# General Topics > General Discussion & News > Photo of the Month! >  Photo of the Month February 2010 (CLOSED)

## John Clare

Enter your photos here (please only 1 per member per month!) to get your photo and your name on the cover of the website as the photo of the month for February 2010! Please only enter a photo you own! Please also tell us what type of frog or toad is in the photo. Artwork is not considered a photograph, even if it is prepared from a photo - please no collages or modifications from the original photo beyond overall color/contrast correction, sharpness and very basic touch-ups (e.g. dust removal).  Good luck!

----------


## John Clare

My entry.  Imitator Dart Frog - _Ranitomeya imitator_ "Tarapoto" - Understory Enterprises Line.  This female is hiding in a bromeliad axil.

----------


## jclee

Alas, all I've got are leptopelis vermiculatus pics, but here's another one:

----------


## maneeta

Damn you, John, could you please stop entering such amazing pictures so I might at least have a slight chance?!?! ^^ (And if it's not you, it's Kurt. Or Ebony.)

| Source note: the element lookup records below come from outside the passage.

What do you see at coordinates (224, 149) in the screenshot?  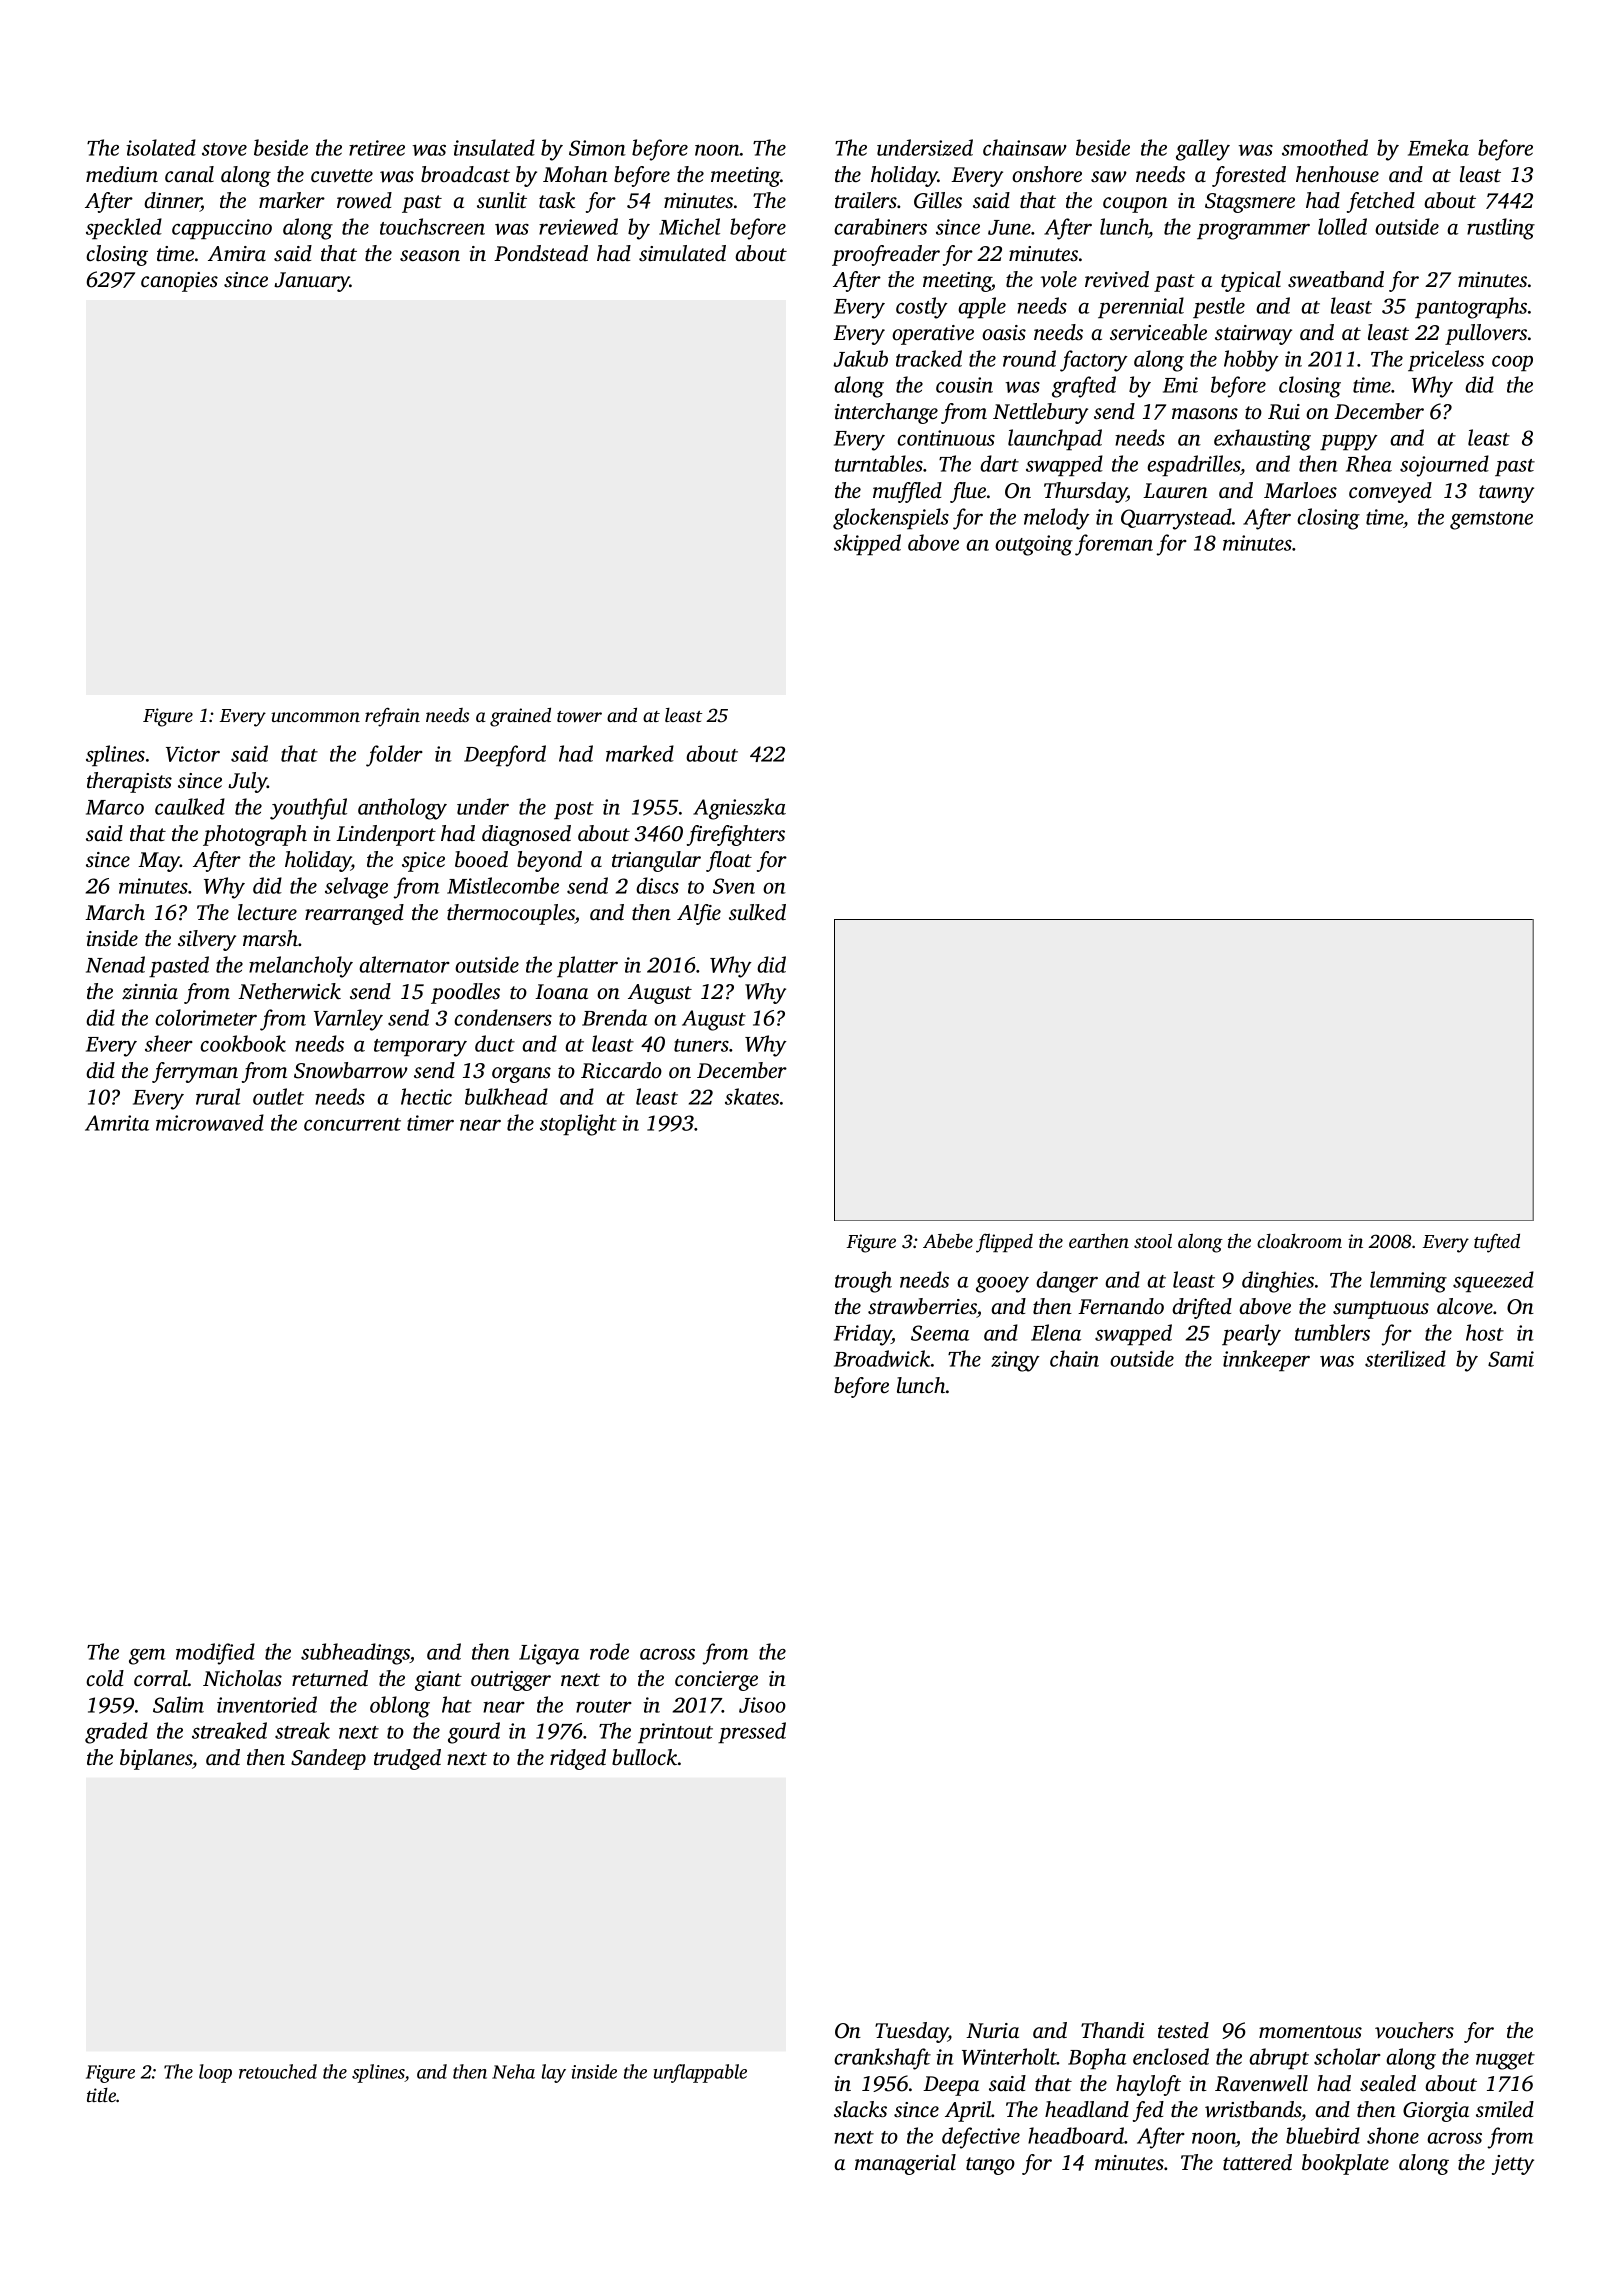 I see `stove` at bounding box center [224, 149].
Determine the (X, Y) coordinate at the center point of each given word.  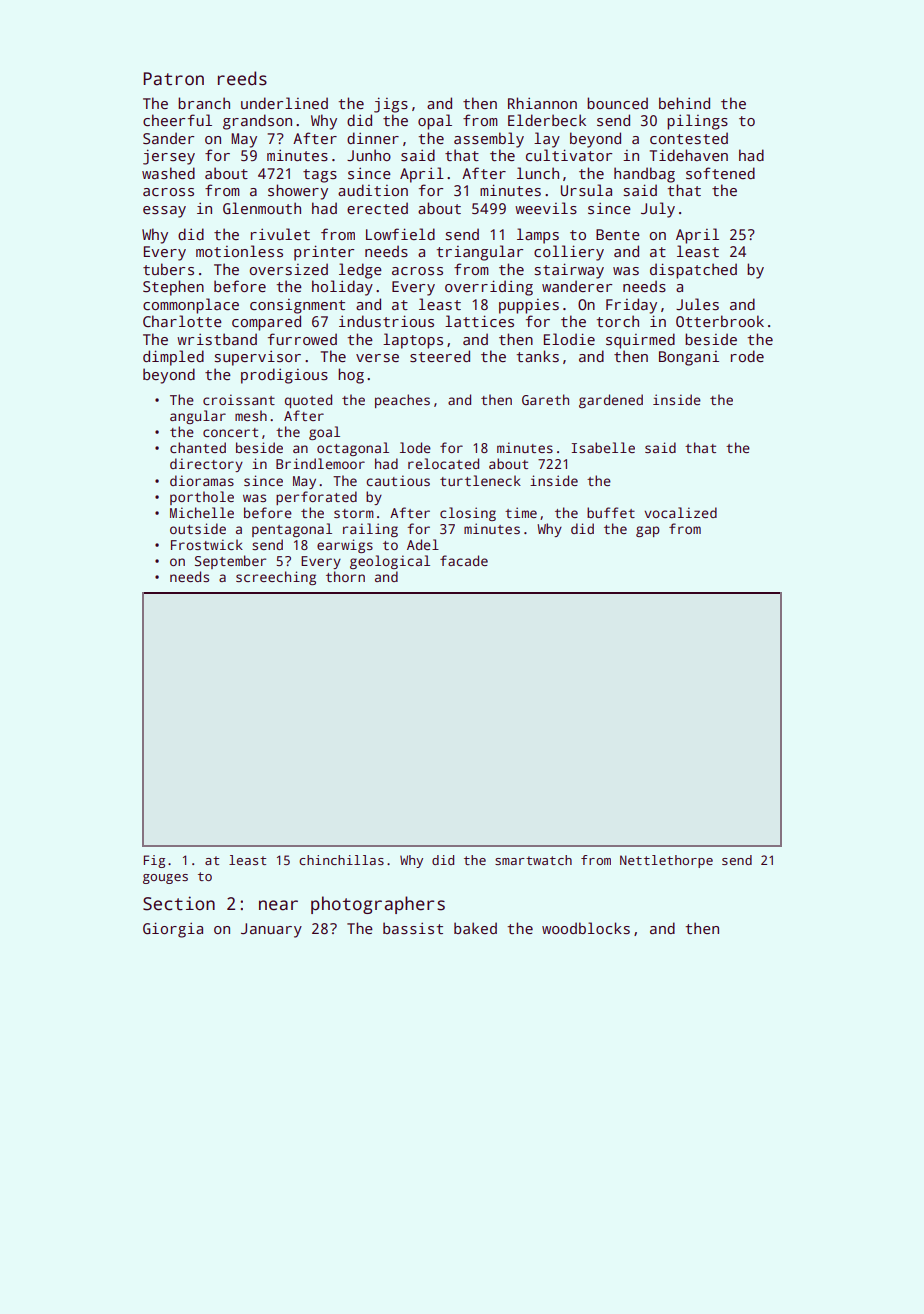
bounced (617, 103)
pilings (697, 122)
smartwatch (533, 860)
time (521, 512)
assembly (489, 140)
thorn (345, 576)
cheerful (177, 120)
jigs (391, 105)
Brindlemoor (320, 463)
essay (164, 212)
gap (648, 531)
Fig (154, 861)
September (230, 562)
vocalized (680, 512)
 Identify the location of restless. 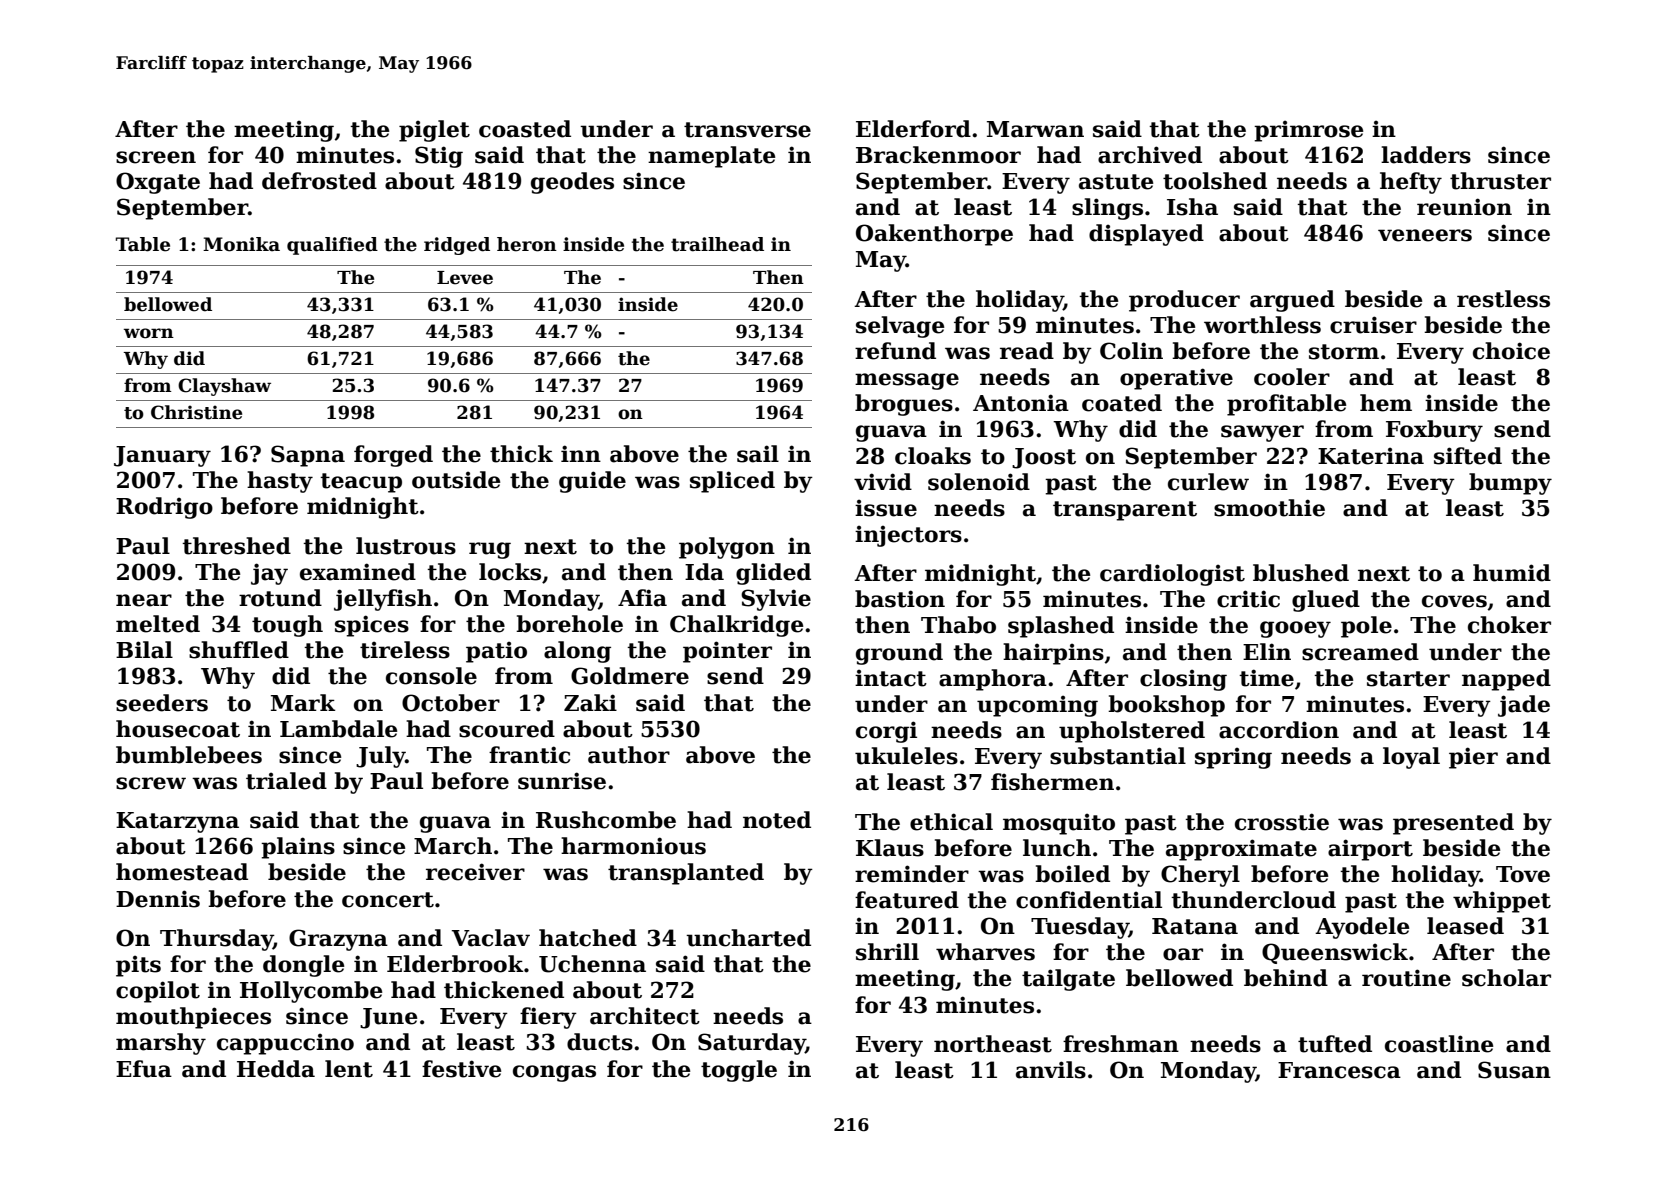
(1503, 299).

> My entry.  Imitator Dart Frog - _Ranitomeya imitator_ "Tarapoto" - Understory Enterprises Line.  This female is hiding in a bromeliad axil.

----------


## jclee

That is an AMAZING photo! (Man, my camera needs an upgrade.)

----------


## 1beataway

Such an amazing pic, John.

----------


## John Clare

Thank you all.  Maneeta - bear in mind I've never won the Photo of the Month competition.

----------


## Kurt

Neither have I and I have very few pictures I can claim as my own.

----------


## Irina

Hello,

this is my photo for the photo of the month February 2010.

It's my R. reinwardtii!

Nice greetings from vienna,
Irina

----------


## John Clare

Very nice, Irina.

----------


## Bellerophon

Ugh! this is gonna be a tough month to win.  I'll throw in something anyway  :Roll Eyes (Sarcastic):

----------


## Tom

John that photo is so amazing. I love how reflective the frogs skin is and how the back ground is cloudy. I think I am going to take a photography class at school cause mine are not so good.

----------


## Johnny O. Farnen

Looks like Lee is busting out the big guns, John. I'll have to dig through my hard drive and see what I have squirreled away.

----------


## jclee

Uh, oh! The pros are coming out of hiding.  :Smile:

----------


## John Clare

I'm voting for Lee!

----------


## KaylaSt

Wow! Such amazing pictures!! I don't think I am going to even attempt to beat those!!

Truly beautiful!!

----------


## Wambli

Sharron and Bud

----------


## geno1324

Here's my photo of my buddy Gumba

----------


## kero24keroppi

my golden tree frog =)

----------


## Andy

Here is my entry, I call him "old red eye" he is I think a frog and a very old and grumpy one.
Pictured here last mating season here in the uk. Thanks.

----------


## John Clare

Andy, that's a Common Toad, _Bufo bufo_.

----------


## Andy

Thanks John.

----------


## Ebony

Nice photo Andy, Yea.. he does look a bit grumpy, its those eyes :Smile: .

----------


## Tom

Very grumpy kinda like a grumpy old man. Great picture.

----------


## jtay

My entry - My Whistling tree frog (L. ewingii)

----------


## SkinkyDinker

I have no chance, but here it goes:
My baby green pacman frog Flubber

----------